Artesia: el arte que no se imprime en serie (y que llega a Uruguay en septiembre)

Gina Vargas de Roemmers tiene una misión. No es sencilla, pero sí poderosa: rescatar el arte ancestral de comunidades indígenas latinoamericanas y darle el lugar que merece. Así nació Artesia, un proyecto tan único como las piezas que lo componen, que desembarca en septiembre en Uruguay con un espacio que mezcla arte, filantropía y café colombiano (spoiler: exquisito).
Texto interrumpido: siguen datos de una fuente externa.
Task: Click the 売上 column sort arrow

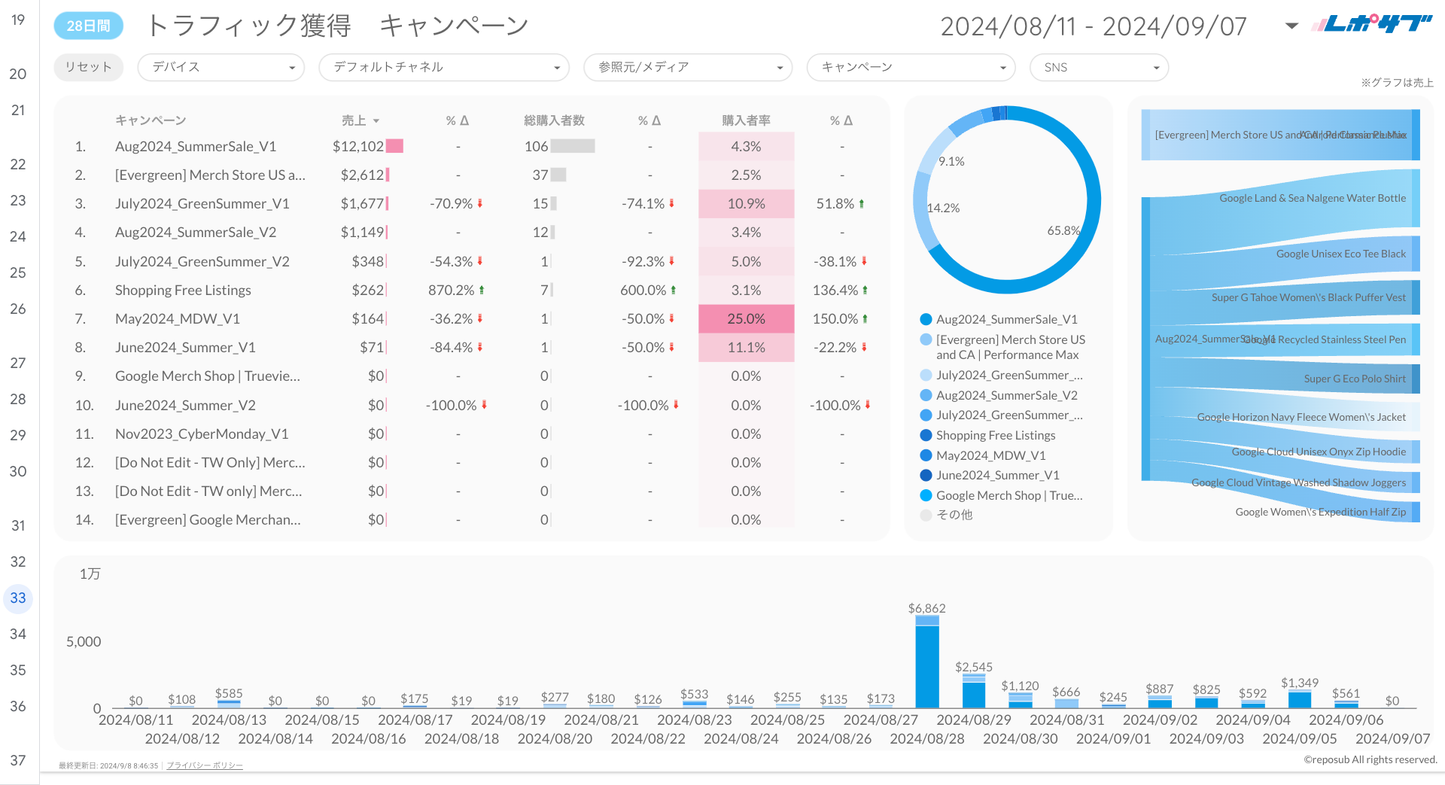Action: [x=376, y=121]
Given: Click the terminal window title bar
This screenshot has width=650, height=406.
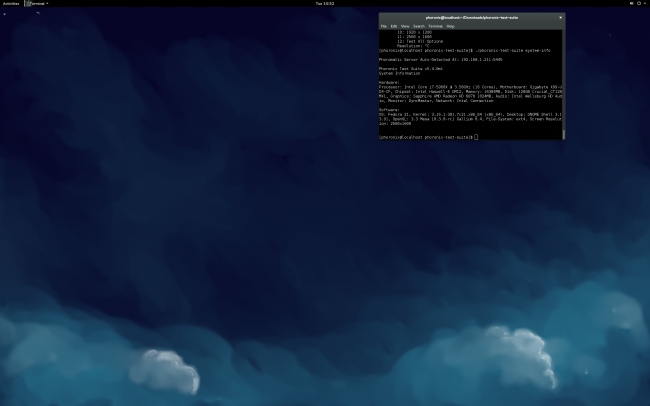Looking at the screenshot, I should point(470,17).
Pero no hablamos de “souvenirs” ni de decoraciones boho-chic. En Artesia hay masterpieces que podrían ser literalmente las últimas de su especie. Vasijas, jarrones, carteras, accesorios… todos hechos a mano por artesanos de Colombia, Perú, Bolivia, Argentina y Uruguay. Cada uno con su historia, con sus colores, sus técnicas, su alma.
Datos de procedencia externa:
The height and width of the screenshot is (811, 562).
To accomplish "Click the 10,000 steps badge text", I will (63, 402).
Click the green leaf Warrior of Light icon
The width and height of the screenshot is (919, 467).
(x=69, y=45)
Gina —colombiana, emprendedora y con ojo clínico para la belleza con propósito— recorrió Latinoamérica buscando a esos artesanos que mantienen vivas tradiciones que pasan de generación en generación. “Cada una de estas piezas podría ser la última de su clase”, dice. Y lo dice en serio. Porque no son solo objetos lindos: son la voz (a veces silenciada) de pueblos enteros.
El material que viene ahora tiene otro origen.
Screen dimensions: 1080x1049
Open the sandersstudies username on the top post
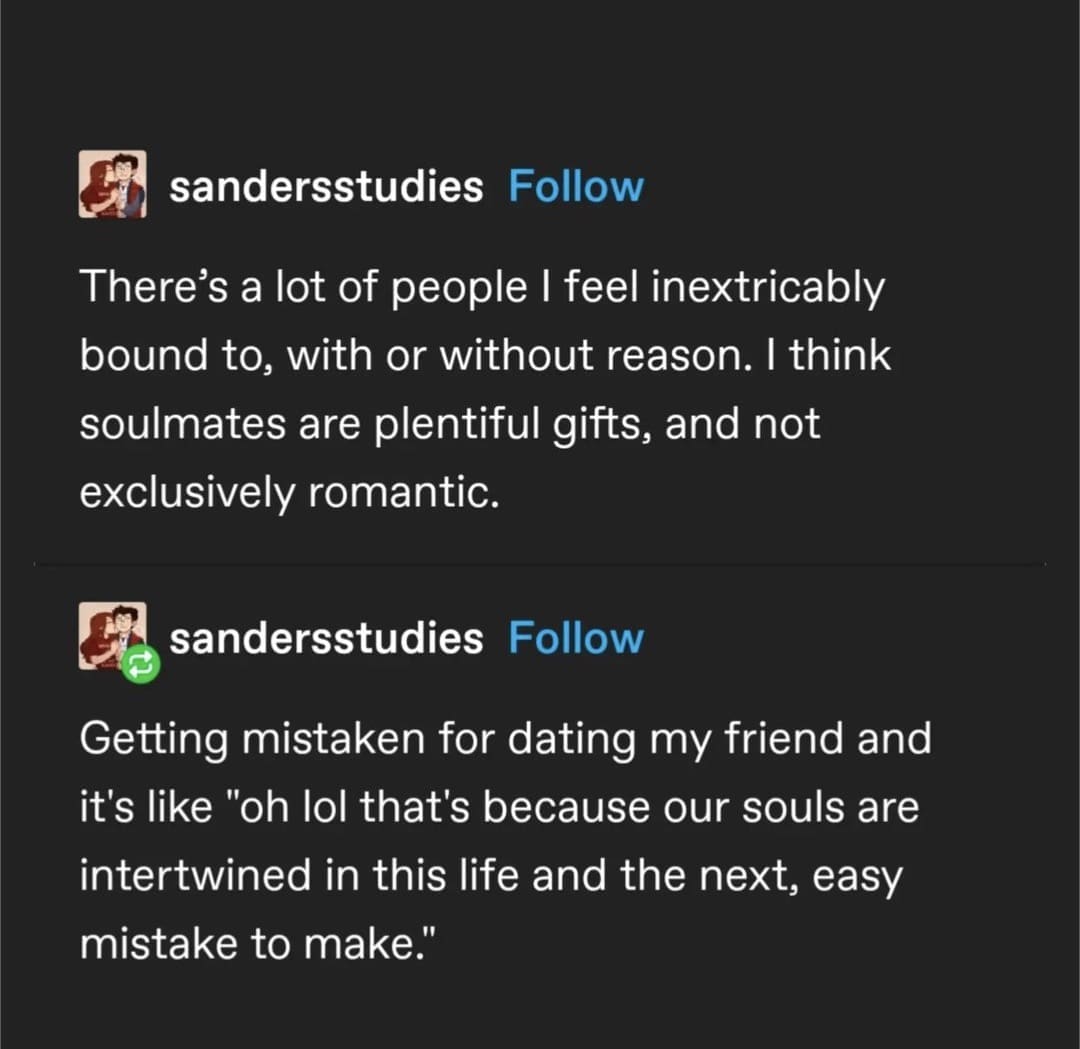[326, 187]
La historia de Artesia también es la historia de Gina. De su infancia en Colombia, de su abuela costurera que le enseñó a valorar lo hecho con las manos, de su convivencia con monjas, de su formación en la alta moda. Todo eso se mezcla y cobra forma en este proyecto que se apoya en tres palabras clave: identidad, memoria y futuro.

El prelanzamiento de Artesia en Uruguay se vivió en el Sofitel, con un conversatorio en el que participaron la filósofa Magdalena Reyes y el historiador Lucas Botta. Ambos coincidieron en algo esencial: en un mundo donde todo tiende a parecerse, lo hecho a mano es un acto de rebeldía. “Nos vestimos igual, hablamos igual, usamos las mismas cosas. Y perdemos la identidad”, dijo Reyes. “Estas piezas no tienen código de barras, tienen huellas digitales”. Touché.

Botta fue aún más lejos: “El arte es el último refugio de las culturas que no escriben su historia con palabras, sino con hilos, barro o tintes naturales. Artesia es una manera de salvar esa historia”. Nada más que agregar.

¿La frutilla del postre? El espacio físico de Artesia no solo será una galería, sino también un lugar de encuentro con experiencia gastronómica incluida. Habrá un blend de café colombiano creado especialmente para la marca, menú de autor, pastelería y actividades que van desde exposiciones hasta talleres y charlas con artistas de todo el mundo.

Artesia es eso: belleza, conciencia, historia y sabor. Un homenaje a lo auténtico, a lo imperfecto, a lo que no se puede replicar con una máquina. Una prueba de que el arte no siempre está en museos: a veces vive en las manos de quienes, con paciencia y amor, siguen tejiendo su legado.